Donnerstag, 23. April 2015

Die Suche nach der Weltformel lohnt sich! - Meine Antwort auf Prof. Taschners Presse-Beitrag


Sehr geehrter Herr Taschner!


Von der Überschrift “Die Suche nach der Weltformel ist keinen Groschen Einsatz wert” neugierig gemacht, habe ich Ihren Presse-Beitrag vom 8.4.2015 gelesen, in welchem Sie behaupten, die physikalischen Experimente am CERN hätten “nichts mit der Welt zu tun, in die wir hineingeboren wurden” und würden zu große Mengen an Steuergeldern verschlingen, ohne der Bevölkerung etwas zurückgeben zu können. Anstatt Geld “an den [sic] CERN zu verschleudern”, müsse Ihrer Meinung nach in “Physik mit Hand und Fuß” investiert werden - in Lehre und Forschung, die sich “mit Phänomenen auseinandersetzt, die uns wirklich betreffen”.

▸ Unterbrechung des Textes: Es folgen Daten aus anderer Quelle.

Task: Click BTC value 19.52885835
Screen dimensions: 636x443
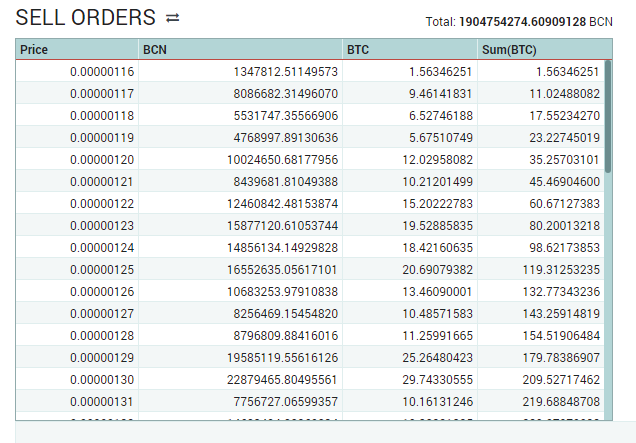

Der CMS-Detektor am Kernforschungszentrum CERN - eines jener
Forschungsprojekte, an dem Österreich stark beteiligt ist und dadurch beispielsweise
wesentlich zur Entdeckung des Higgs-Teilchens im Jahr 2012 beigetragen hat.
(Credit: CERN)

Ich muss zugeben, nach dem Lesen Ihrer so klaren Worte war ich - gelinde formuliert - völlig verblüfft. Selten hört man eine solch scharfe und allumfassende Kritik an moderner Wissenschaft von einem renommierten Mathematikprofessor der Technischen Universität Wien. Noch seltener aber kommt es vor, dass - wie im Fall Ihres Presse-Artikels - eine solche Kritik auf so vielen Ebenen so fehl am Platz, zum Teil falsch und zutiefst besorgniserregend ist. Mit Ihren Aussagen greifen Sie nämlich nicht nur die “Physiker am CERN”, sondern vielmehr den gesamten Geist der Naturwissenschaften an. Einen derartigen Rundumschlag und Frontalangriff auf die Physik und all ihre benachbarten Disziplinen angemessen und in der notwendigen Ausführlichkeit zu kommentieren, ist in dieser kurzen Form unmöglich. Ich kann es aber nicht unversucht lassen!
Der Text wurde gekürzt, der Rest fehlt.